| Brano da leggere |
"""

Brave, il celebre browser orientato alla privacy, lancia un proprio motore di ricerca alternativo, focalizzato su privacy e riservatezza

Google ormai è sinonimo di ricerca al punto che su Internet che è diventato un verbo. Ci sono altre aziende e alcuni browser che hanno sviluppato i propri motori di ricerca, ma nessuno di loro è stato davvero in grado di competere. La società dietro il browser Brave intende cambiare questo status quo, lanciando il motore di ricerca alternativo Brave Search.

Motore di ricerca alternativo di Brave

Il browser Brave ha una certa fama e alcuni di noi potrebbero conoscerlo. È noto per aver sempre messo la privacy dei suoi utenti al primo posto. Secondo alcune dichiarazioni rilasciate alla stampa, molto probabilmente manterrà la stessa attenzione anche nel motore di ricerca.

"""

| Sezione dati |
"""

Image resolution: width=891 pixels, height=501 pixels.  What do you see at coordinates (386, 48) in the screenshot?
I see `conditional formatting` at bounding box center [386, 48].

"""

| Cosa si chiede |
- a) Ricopia dal testo su Brave Search il passo che va da "Motore di ricerca alternativo di" a "motore di ricerca.".
- b) Riprendi il testo su Brave Search e proseguilo dal punto in cui si ferma.

| Risposte in ordine |
- a)
Motore di ricerca alternativo di Brave

Il browser Brave ha una certa fama e alcuni di noi potrebbero conoscerlo. È noto per aver sempre messo la privacy dei suoi utenti al primo posto. Secondo alcune dichiarazioni rilasciate alla stampa, molto probabilmente manterrà la stessa attenzione anche nel motore di ricerca.

- b)
motore di ricerca alternativo brave
Fonte foto: brave.com

Il lancio arriva in un momento storico particolare, in cui anche Google ha dichiarato di voler abbandonare la sua pratica di tracciare i dati degli utenti. Sempre in questo periodo, Apple sta imponendo la trasparenza sulle App. Le App presenti nello store ufficiale Appl devono dichiarare quali dati usano e per quale scopo.

Solo due anni dopo il debutto del browser, Brave sta cercando di espandersi. L’azienda è stata fondata da Brendan Eich, un ex dirigente di Mozilla. La scelta di creare alternative più attente alla privacy al celeberrimo motore di ricerca può sembrare strano ma altri progetti simili, come il più famoso DuckDuckGo, crescono in modo lento ma costante, arrivando a segnare qualche punto percentuale nelle ricerche globali. Un dato comunque interessante, se consideriamo la enorme mole di ricerche che vengono fatte ogni giorno.

Una strada quasi in discesa

Sempre secondo il fondatore, Brave Search ha già una lista d’attesa per il suo lancio nella prima metà del 2021 e giura di non tracciare o profilare gli utenti. “Brave ha già un modello di utenza basato sull’anonimato senza alcuna raccolta di dati“, si vanta il fondatore di Brave.

Il motore di ricerca farà lo stesso – gli indirizzi IP non saranno raccolti. Al momento l’azienda sta esplorando un modello di business di motore di ricerca a pagamento senza annunci e uno gratuito supportato da annunci.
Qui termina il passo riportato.